## Brief A
From the column below, reproduce the text between "A century ago, British" and "and new donkeys.", inclusive.
## Brief B
Answer these questions using the column below:
(i) What organization did Patrick Murphy once direct?
(ii) Where was testing for coronavirus suspended?
(iii) What are health workers told to work without?
## Brief C
In the column below, rewrite the paragraph that begins "A century ago, British soldiers" in fewer words, keeping its main facts.
*** Opening of Passage ***
Opinion

Patrick Murphy: After this crisis we need a new type of society otherwise our sacrifices will have been in vain

Patrick Murphy

Patrick Murphy

Patrick Murphy is an Irish News columnist and former director of Belfast Institute for Further and Higher Education.

Testing for coronavirus was suspended at a drive-through centre at St Eunan's GAC's O'Donnell Park in Letterkenny. PICTURE: Margaret McLaughlin
Testing for coronavirus was suspended at a drive-through centre at St Eunan's GAC's O'Donnell Park in Letterkenny. PICTURE: Margaret McLaughlin Testing for coronavirus was suspended at a drive-through centre at St Eunan's GAC's O'Donnell Park in Letterkenny. PICTURE: Margaret McLaughlin

Those who claim that we are fighting a war against Covid-19 have yet to suggest what sort of war it might be.

In terms of scale, unpreparedness and an initial ignorance on how to conduct the war, we appear to be fighting the medical equivalent of World War I.

A century ago, British soldiers were told to walk towards the German guns. Today health workers, untested for the virus, are told to work without personal protective equipment. The soldiers were described as lions led by donkeys. Today we have new lions and new donkeys.
*** Close of Passage ***
*** Opening of Data listing ***
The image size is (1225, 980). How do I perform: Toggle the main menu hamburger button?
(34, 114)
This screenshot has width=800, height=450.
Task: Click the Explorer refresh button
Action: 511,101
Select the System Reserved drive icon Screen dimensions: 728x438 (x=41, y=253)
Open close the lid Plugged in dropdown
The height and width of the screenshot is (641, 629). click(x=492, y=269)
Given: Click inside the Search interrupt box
*** Close of Data listing ***
## Worked solution A
A century ago, British soldiers were told to walk towards the German guns. Today health workers, untested for the virus, are told to work without personal protective equipment. The soldiers were described as lions led by donkeys. Today we have new lions and new donkeys.

## Worked solution B
(i) Belfast Institute for Further and Higher Education
(ii) At a drive-through centre at St Eunan's GAC's O'Donnell Park in Letterkenny
(iii) Personal protective equipment

## Worked solution C
A century ago, British soldiers, called lions led by donkeys, were told to walk toward German guns. Today untested health workers are told to work without personal protective equipment: new lions and new donkeys.